What you are asked to do >>
Give the number of lines in the records below that include the word "calendar", and add nothing to it.

Collected data entries
####################

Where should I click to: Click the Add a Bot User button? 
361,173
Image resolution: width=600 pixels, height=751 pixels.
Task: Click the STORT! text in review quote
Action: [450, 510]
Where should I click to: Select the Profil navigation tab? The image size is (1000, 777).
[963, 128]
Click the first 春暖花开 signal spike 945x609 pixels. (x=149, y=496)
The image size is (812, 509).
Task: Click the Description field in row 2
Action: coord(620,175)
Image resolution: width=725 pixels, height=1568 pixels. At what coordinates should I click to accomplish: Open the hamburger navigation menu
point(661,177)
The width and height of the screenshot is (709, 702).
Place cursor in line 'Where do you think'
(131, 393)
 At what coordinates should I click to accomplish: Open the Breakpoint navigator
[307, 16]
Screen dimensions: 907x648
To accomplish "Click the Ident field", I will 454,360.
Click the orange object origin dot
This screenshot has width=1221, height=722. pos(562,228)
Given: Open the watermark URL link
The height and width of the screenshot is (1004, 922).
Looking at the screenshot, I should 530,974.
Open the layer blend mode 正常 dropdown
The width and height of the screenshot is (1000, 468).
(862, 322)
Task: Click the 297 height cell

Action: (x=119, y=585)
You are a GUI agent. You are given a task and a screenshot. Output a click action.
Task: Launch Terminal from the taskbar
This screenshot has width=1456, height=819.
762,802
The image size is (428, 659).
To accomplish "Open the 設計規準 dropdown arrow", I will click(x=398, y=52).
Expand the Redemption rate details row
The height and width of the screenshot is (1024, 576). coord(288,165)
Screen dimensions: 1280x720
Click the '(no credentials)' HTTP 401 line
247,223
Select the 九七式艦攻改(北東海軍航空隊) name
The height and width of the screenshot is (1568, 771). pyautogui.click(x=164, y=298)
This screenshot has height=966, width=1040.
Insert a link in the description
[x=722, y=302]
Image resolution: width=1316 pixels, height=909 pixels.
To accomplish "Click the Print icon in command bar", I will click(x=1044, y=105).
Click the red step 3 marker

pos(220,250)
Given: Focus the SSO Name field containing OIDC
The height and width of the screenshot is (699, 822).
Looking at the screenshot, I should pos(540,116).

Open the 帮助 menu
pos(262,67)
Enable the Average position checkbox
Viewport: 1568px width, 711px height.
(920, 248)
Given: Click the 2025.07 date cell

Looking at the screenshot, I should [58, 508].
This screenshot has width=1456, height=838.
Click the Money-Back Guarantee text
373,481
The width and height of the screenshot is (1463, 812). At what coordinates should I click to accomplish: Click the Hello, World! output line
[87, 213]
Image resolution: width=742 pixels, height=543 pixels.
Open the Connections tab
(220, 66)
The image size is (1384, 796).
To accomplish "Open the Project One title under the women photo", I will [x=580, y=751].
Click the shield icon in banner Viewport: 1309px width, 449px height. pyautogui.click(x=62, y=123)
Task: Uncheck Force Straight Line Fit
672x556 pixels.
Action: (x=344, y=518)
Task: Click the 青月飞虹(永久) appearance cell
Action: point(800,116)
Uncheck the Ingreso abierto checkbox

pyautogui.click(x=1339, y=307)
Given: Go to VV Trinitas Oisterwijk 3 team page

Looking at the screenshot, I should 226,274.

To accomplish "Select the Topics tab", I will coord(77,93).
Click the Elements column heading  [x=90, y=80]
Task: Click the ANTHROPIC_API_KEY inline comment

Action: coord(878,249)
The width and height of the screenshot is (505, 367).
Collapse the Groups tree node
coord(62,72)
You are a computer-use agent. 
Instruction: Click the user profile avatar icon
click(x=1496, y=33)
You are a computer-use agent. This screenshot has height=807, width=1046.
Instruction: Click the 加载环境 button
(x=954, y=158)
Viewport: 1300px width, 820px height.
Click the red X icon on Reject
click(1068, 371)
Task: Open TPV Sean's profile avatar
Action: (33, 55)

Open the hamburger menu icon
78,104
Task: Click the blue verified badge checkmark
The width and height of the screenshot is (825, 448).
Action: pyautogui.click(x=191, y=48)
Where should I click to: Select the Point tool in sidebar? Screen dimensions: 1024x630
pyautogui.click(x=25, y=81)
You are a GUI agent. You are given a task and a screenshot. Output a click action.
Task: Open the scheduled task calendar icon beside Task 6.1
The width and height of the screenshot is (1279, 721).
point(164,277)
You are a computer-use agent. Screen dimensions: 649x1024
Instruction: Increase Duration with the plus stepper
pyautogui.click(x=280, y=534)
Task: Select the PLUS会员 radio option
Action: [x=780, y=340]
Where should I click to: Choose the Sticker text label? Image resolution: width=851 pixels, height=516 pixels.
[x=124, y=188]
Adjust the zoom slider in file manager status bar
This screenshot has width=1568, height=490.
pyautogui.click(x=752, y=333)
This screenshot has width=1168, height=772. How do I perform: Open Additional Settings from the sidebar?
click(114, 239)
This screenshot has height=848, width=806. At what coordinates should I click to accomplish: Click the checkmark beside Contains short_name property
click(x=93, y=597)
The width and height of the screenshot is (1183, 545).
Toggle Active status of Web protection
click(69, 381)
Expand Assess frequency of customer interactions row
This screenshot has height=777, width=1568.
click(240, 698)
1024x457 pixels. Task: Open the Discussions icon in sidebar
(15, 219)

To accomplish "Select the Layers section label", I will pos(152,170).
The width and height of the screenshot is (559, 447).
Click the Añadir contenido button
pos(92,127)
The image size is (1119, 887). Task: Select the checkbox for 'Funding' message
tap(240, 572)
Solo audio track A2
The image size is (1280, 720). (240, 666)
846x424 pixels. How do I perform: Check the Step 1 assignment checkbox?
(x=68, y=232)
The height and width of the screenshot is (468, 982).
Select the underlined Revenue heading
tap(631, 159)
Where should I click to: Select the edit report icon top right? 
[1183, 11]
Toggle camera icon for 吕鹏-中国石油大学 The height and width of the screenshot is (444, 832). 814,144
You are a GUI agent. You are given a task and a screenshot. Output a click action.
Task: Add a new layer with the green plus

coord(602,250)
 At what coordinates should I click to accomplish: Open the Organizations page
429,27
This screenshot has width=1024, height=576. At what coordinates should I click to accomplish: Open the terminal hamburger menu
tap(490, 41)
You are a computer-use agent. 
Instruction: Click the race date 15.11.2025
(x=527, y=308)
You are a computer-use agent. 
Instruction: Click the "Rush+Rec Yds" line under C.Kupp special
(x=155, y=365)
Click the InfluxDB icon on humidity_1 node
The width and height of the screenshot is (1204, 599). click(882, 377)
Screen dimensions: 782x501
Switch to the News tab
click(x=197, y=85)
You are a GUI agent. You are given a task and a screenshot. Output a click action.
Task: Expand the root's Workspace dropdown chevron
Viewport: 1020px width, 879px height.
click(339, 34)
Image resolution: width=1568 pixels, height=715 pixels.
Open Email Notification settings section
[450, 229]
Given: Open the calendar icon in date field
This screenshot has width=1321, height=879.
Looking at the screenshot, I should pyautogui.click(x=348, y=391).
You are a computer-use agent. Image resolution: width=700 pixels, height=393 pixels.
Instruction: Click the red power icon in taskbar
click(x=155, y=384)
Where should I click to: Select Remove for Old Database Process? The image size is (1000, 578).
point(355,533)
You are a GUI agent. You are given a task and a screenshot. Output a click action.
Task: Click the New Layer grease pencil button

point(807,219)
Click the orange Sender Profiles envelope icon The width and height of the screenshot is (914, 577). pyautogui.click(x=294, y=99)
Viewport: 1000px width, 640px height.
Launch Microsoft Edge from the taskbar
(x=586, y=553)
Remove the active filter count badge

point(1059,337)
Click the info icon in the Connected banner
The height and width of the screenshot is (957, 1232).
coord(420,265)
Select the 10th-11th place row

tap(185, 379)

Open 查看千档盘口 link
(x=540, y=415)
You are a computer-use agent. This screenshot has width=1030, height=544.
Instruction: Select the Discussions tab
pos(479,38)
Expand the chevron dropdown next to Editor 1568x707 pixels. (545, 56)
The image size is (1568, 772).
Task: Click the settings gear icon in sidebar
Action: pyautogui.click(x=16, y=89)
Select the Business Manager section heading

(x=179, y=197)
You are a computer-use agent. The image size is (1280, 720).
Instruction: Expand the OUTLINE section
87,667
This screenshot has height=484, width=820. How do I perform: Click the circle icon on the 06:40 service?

####################

Answer area >>
2